====== Input material ======

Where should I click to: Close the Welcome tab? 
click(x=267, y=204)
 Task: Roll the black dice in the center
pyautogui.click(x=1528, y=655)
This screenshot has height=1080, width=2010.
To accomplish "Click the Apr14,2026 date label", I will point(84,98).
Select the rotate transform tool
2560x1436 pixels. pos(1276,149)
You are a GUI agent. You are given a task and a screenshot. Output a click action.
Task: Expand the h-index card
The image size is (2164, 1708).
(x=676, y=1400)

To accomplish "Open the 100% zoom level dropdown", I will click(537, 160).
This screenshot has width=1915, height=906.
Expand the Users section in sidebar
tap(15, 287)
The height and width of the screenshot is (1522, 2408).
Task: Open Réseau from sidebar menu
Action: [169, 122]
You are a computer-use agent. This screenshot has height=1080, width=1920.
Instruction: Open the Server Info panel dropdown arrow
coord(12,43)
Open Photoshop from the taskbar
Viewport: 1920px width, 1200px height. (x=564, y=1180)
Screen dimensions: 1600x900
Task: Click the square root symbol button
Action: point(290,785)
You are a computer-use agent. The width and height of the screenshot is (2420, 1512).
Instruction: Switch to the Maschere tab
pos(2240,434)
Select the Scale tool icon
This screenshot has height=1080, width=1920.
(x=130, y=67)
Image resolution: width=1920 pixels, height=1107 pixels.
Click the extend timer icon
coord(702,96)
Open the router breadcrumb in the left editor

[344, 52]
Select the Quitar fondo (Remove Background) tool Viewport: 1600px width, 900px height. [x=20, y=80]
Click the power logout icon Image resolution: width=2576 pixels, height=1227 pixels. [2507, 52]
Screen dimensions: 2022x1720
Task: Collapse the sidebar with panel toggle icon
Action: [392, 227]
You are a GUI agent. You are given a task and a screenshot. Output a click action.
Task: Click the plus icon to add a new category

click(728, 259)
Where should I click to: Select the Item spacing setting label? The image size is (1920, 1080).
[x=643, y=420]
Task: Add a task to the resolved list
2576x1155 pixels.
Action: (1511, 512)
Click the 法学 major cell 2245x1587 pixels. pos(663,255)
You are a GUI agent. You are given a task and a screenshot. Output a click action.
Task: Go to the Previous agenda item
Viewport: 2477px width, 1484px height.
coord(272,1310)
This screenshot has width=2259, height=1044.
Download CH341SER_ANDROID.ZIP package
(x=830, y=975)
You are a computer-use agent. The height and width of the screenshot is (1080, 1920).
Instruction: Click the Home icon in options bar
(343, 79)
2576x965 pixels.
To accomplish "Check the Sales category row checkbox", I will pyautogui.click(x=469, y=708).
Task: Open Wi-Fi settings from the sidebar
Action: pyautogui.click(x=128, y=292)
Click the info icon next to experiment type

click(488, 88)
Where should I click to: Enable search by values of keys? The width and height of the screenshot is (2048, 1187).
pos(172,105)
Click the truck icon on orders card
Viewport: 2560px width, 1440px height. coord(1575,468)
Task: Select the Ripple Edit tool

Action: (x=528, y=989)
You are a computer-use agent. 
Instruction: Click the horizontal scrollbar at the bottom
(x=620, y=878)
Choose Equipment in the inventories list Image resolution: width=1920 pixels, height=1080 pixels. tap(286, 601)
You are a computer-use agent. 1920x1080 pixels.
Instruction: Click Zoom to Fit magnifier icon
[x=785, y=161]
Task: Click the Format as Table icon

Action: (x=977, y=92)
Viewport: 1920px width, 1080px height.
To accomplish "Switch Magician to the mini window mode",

======

Every entry above should come back exactly as written.

Where should I click to: Close the Welcome tab? 
click(x=267, y=204)
 Task: Roll the black dice in the center
pyautogui.click(x=1528, y=655)
This screenshot has height=1080, width=2010.
To accomplish "Click the Apr14,2026 date label", I will point(84,98).
Select the rotate transform tool
2560x1436 pixels. pos(1276,149)
You are a GUI agent. You are given a task and a screenshot. Output a click action.
Task: Expand the h-index card
The image size is (2164, 1708).
(x=676, y=1400)

To accomplish "Open the 100% zoom level dropdown", I will click(537, 160).
This screenshot has width=1915, height=906.
Expand the Users section in sidebar
tap(15, 287)
The height and width of the screenshot is (1522, 2408).
Task: Open Réseau from sidebar menu
Action: [169, 122]
You are a computer-use agent. This screenshot has height=1080, width=1920.
Instruction: Open the Server Info panel dropdown arrow
coord(12,43)
Open Photoshop from the taskbar
Viewport: 1920px width, 1200px height. (x=564, y=1180)
Screen dimensions: 1600x900
Task: Click the square root symbol button
Action: point(290,785)
You are a computer-use agent. The width and height of the screenshot is (2420, 1512).
Instruction: Switch to the Maschere tab
pos(2240,434)
Select the Scale tool icon
This screenshot has height=1080, width=1920.
(x=130, y=67)
Image resolution: width=1920 pixels, height=1107 pixels.
Click the extend timer icon
coord(702,96)
Open the router breadcrumb in the left editor

[344, 52]
Select the Quitar fondo (Remove Background) tool Viewport: 1600px width, 900px height. [x=20, y=80]
Click the power logout icon Image resolution: width=2576 pixels, height=1227 pixels. [2507, 52]
Screen dimensions: 2022x1720
Task: Collapse the sidebar with panel toggle icon
Action: [392, 227]
You are a GUI agent. You are given a task and a screenshot. Output a click action.
Task: Click the plus icon to add a new category

click(728, 259)
Where should I click to: Select the Item spacing setting label? The image size is (1920, 1080).
[x=643, y=420]
Task: Add a task to the resolved list
2576x1155 pixels.
Action: (1511, 512)
Click the 法学 major cell 2245x1587 pixels. pos(663,255)
You are a GUI agent. You are given a task and a screenshot. Output a click action.
Task: Go to the Previous agenda item
Viewport: 2477px width, 1484px height.
coord(272,1310)
This screenshot has width=2259, height=1044.
Download CH341SER_ANDROID.ZIP package
(x=830, y=975)
You are a computer-use agent. The height and width of the screenshot is (1080, 1920).
Instruction: Click the Home icon in options bar
(343, 79)
2576x965 pixels.
To accomplish "Check the Sales category row checkbox", I will pyautogui.click(x=469, y=708).
Task: Open Wi-Fi settings from the sidebar
Action: pyautogui.click(x=128, y=292)
Click the info icon next to experiment type

click(488, 88)
Where should I click to: Enable search by values of keys? The width and height of the screenshot is (2048, 1187).
pos(172,105)
Click the truck icon on orders card
Viewport: 2560px width, 1440px height. coord(1575,468)
Task: Select the Ripple Edit tool

Action: (x=528, y=989)
You are a computer-use agent. 
Instruction: Click the horizontal scrollbar at the bottom
(x=620, y=878)
Choose Equipment in the inventories list Image resolution: width=1920 pixels, height=1080 pixels. tap(286, 601)
You are a computer-use agent. 1920x1080 pixels.
Instruction: Click Zoom to Fit magnifier icon
[x=785, y=161]
Task: Click the Format as Table icon

Action: (x=977, y=92)
Viewport: 1920px width, 1080px height.
To accomplish "Switch Magician to the mini window mode",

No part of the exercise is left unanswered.